O mundo é machista e a TV faz questão de concretizar isso, menosprezando a luta diária do movimento feminista, fazendo as militantes parecerem radicais e tolas. Talvez o lado mais triste seja ver mulheres concordando e reproduzindo o machismo imposto pelos grandes monopólios midiáticos e pela sociedade, baixando a cabeça para o preconceito e concordando que pensam em futilidades.
O problema não é pensar em futilidades, mas estereotipar a mulher como ser inferior, fraco, burro e fútil, que não é capaz de ocupar cargos importantes, que não consegue obter sucesso profissional, e que para ser plenamente feliz precisa de um homem. É visível a falta de entendimento de artistas como Miguel Falabella, que acham que podem ser ativos em um movimento que não lhes pertence.
Esse preconceito do escritor não é de hoje. Se voltarmos um pouco no tempo, o mesmo que hoje que escreve uma série -– ofensivamente -– intitulada Sexo e as Negas é quem inventou o bordão “Odeio pobre”. Falabella é branco e de classe alta, faz parte da “elite cultural” do país, é um formador de opinião que branda aos quatro ventos o seu preconceito enrustido contra as mulheres, os negros, os pobres, e se orgulha de sua "loirice aristocrática".

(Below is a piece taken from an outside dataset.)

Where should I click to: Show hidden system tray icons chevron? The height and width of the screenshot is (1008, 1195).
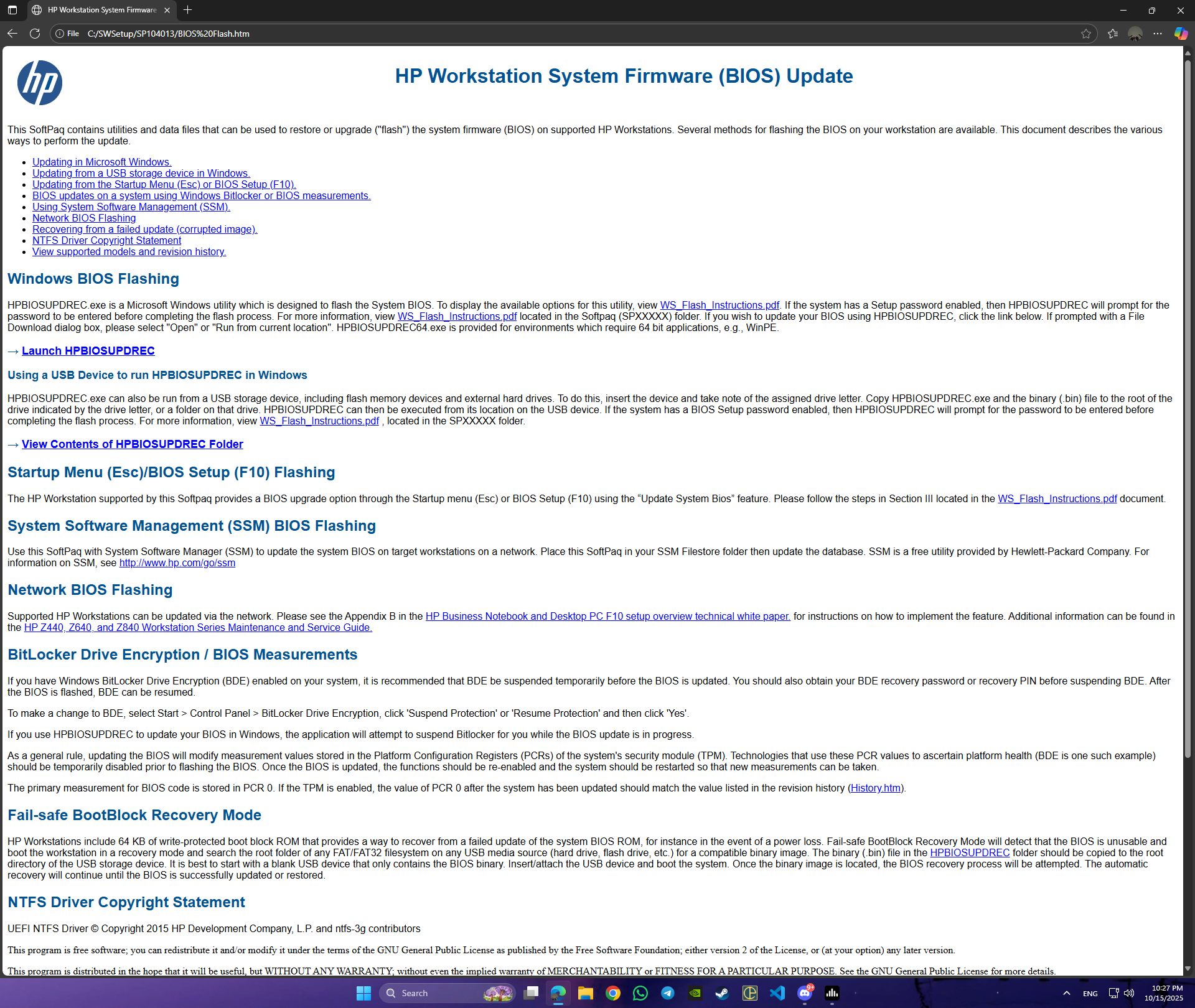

Fico imaginando por que nenhuma das mulheres “protagonistas” na série (muitas aspas, pois a protagonista é, na verdade, Cláudia Jimenez, uma mulher branca) tem uma profissão de maior poder e prestígio. Às negras, parece dizer a TV, só resta o poder do sexo. É mais uma demonstração de como esse pensamento retrógrado, machista e elitista está incrustado na nossa sociedade.